でも、自分の中で何かが変わってきてる。たぶん自分の中で一通り探求が済んで、落ち着いてきたからだと思うんだよね。もう「この先は何があるんだ?」って感じじゃないんだよね。

思えば遠くまで来たもんだ。だって、よく考えてみりゃ大学時代までJEANS MATEで服を買ってたんだぜ。それが大学卒業から6年たった今、パリ・コレクションに出展するブランドの服で全身を固めてるわけだからね。

ここにたどり着くまでには莫大なお金を使ってきたし、その過程で色んなことを考え、学んできた。それらを少しでも追体験してもらえればと思い、この文章を書くことにした。

これから、大学時代から今に至る10年間の俺のファッション遍歴や、その過程で何を学び、どうやって考えが変わっていったのか、包み隠さずに回想していきたいと思う。

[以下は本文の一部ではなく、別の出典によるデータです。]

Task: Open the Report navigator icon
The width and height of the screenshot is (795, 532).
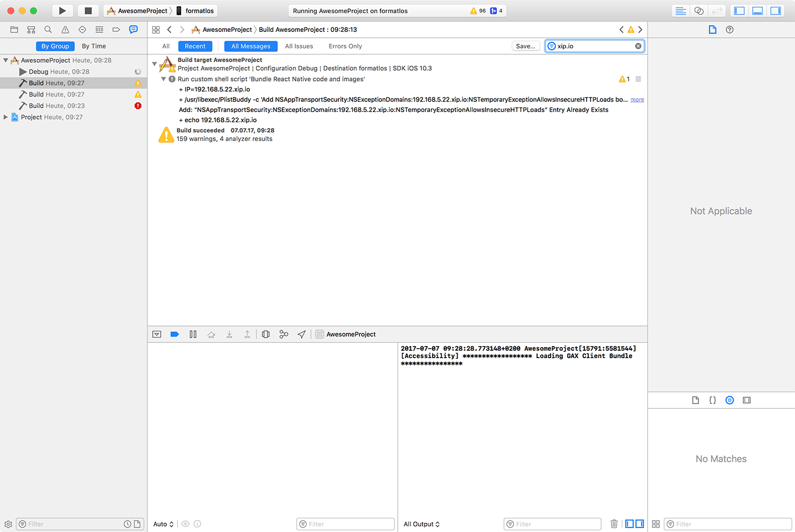Action: pos(133,30)
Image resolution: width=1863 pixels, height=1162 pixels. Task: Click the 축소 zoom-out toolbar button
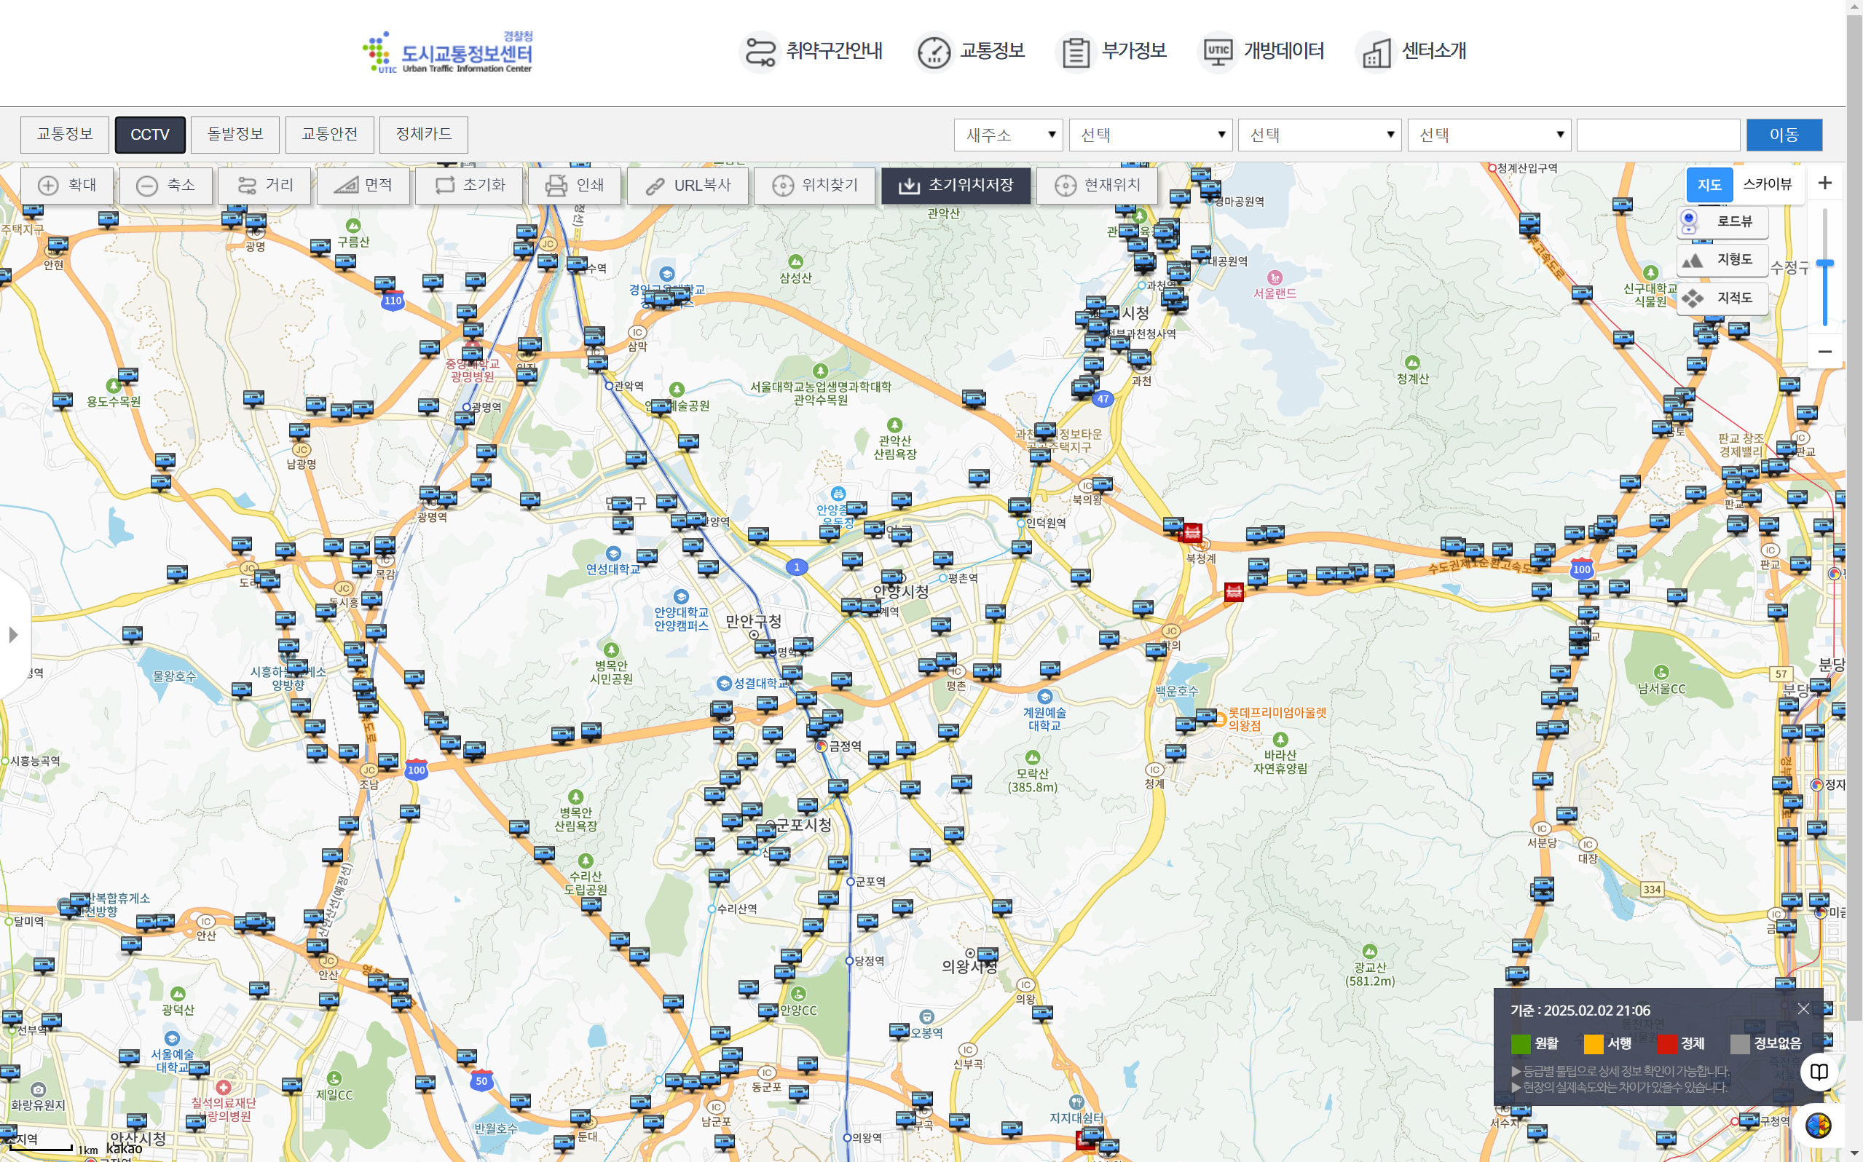coord(165,185)
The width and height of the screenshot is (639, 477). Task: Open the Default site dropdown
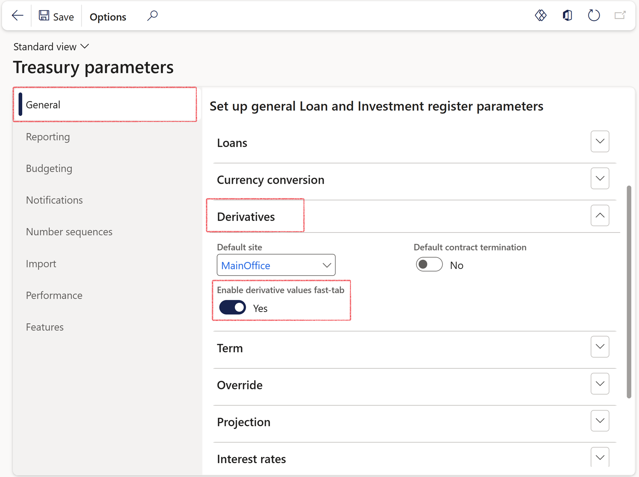(326, 265)
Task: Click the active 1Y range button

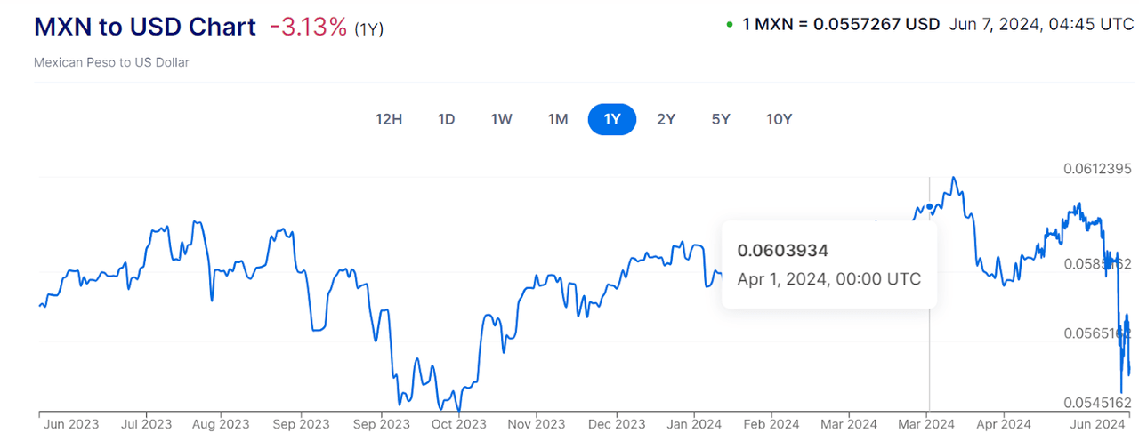Action: pyautogui.click(x=612, y=119)
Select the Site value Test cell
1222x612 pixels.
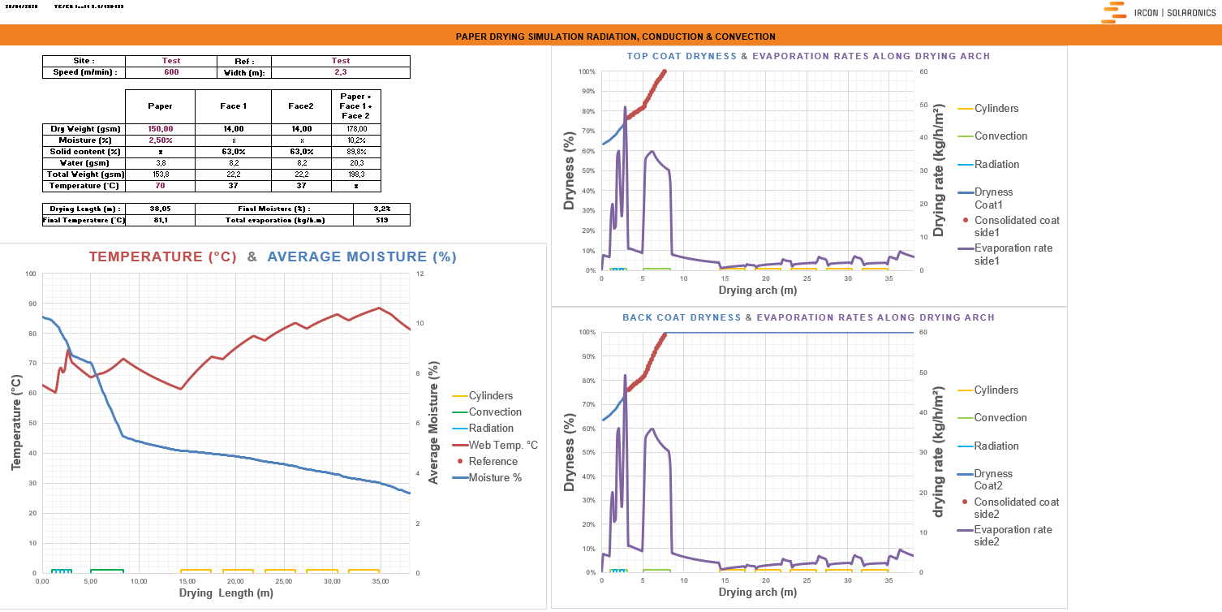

大学に入った最初の頃は、上下ジャージで通学していたのを鮮明に覚えている。

ジャージって言っても、普段カチっと決めてる人が今日はあえて外してみました、そう、あえて、ね。みたいなのとは違うよ。そもそもカチっと決めてることはなかったし。

あれは、アウトレット・モールで、B級品かなんかで格安になってたアシックスのジャージだった。そうそう、家族で行ったんだよ。アウトレットに。たしか"RECORDER"と胸のところに書いてあった。安かったから白と紺の二色買ってたな。一着数千円だった。

サイズは若干でかめだった気がする。だってその頃はサイズに関しては「ちょっとでかいくらいが楽でいい」くらいにしか思ってなかったから。

大体あの頃って、試着なんてまともにしてないから。何となくLを買っていたね。でも、ブランドによって同じサイズでも大きさって違うじゃん。場合によっては同じブランドでも服によって若干違ったり。だから、買ってみたはいいけどちょっときついな・・・なんてこともあった。

え、店に行ってサイズを交換してもらう? できるわけないでしょ。なんでか分かる? 理由は二つある。まず一つは、店員さんにそういうことをお願いする勇気がなかったのよ。店員と話すのは怖いし、話しかけられたらどう対処すればいいのか分からない。

もう一つの理由は、さ。そもそも当時の俺の体型だと、俺が買うサイズが最大の場合が多かったんだ。体重が70キロ以上あって、お腹も出てたからな。若い人向けでおしゃれを標榜するようなブランドから門前払いを食らうか食らわないかという、ギリギリの線だった。

だから、それは大きなコンプレックスだった。お洒落に興味はあって、一歩その世界に踏み込みたいんだけど、自分の体型が気になって踏み込みきれないというつらさはあったね。

店員と接触することの怖さには、自分の体型への負い目も寄与していたと思う。店員に薦められた服を試着しようとしたら自分に合うサイズがなかった、なんて姿を想像してみ。

そういう体型のコンプレックスもあったし、ブランドも何も分からなかったし、おまけにお金もなかったもんだから、ロクなブランドは見ていない。

どこで服を見てたかっていうと、主には上に書いたようにアウトレット・モールだったり、JEANS MATEだったり、横浜VIVREの上の方の階にあるセレクト・ショップだったりした。

それらの店の共通点は、店員に絡まれる心配がほとんどないこと。寄ってくる店員とのやり取りにおびえることなく、自分で選んで買える。最高だよね。店員が話しかけてきそうな店では、イヤフォンで音楽を聴いたり、早足で店内を回ることで接しなくていいように細心の注意を払っていた。

大学時代は、ちょくちょく服を買ってはいたけど店との関係はそんな感じだったよ。

あと思い出した。面白いTシャツが好きだった。面白いというのはネタとしてね。特にCUNEというブランド。猫のキャラクターの下にカタカナで「ブッコロス」ってプリントされてんの。

ああ、あとひどかったのが、黒いTシャツで前面にでっかく"JUST SAY FUCK"と白で印字されてるのも着てたことがあったね。今じゃ絶対着られないわ。

Tシャツ以外では常にジャージ上下じゃなくて、さすがに他の格好もしていた。たとえばVIVREで半額になっていたリーバイスの白いジーンズに、同じくVIVREで買ったGOTCHAというブランドの青いジャージとか。アウトレットで買ったナイキのチノパンに、JEANS MATEで入手したairwalkのトレーナーみたいなの、そしてその上に同じくairwalkのブルゾンみたいなの。合わせとかは今考えるとめちゃくちゃだよ。

あの頃は、ネタ的な意味で奇抜な服を身に付けて、他の人から面白いと言われるのが嬉しかったね。まあ、その感覚は大学時代で終わりではないんだけど。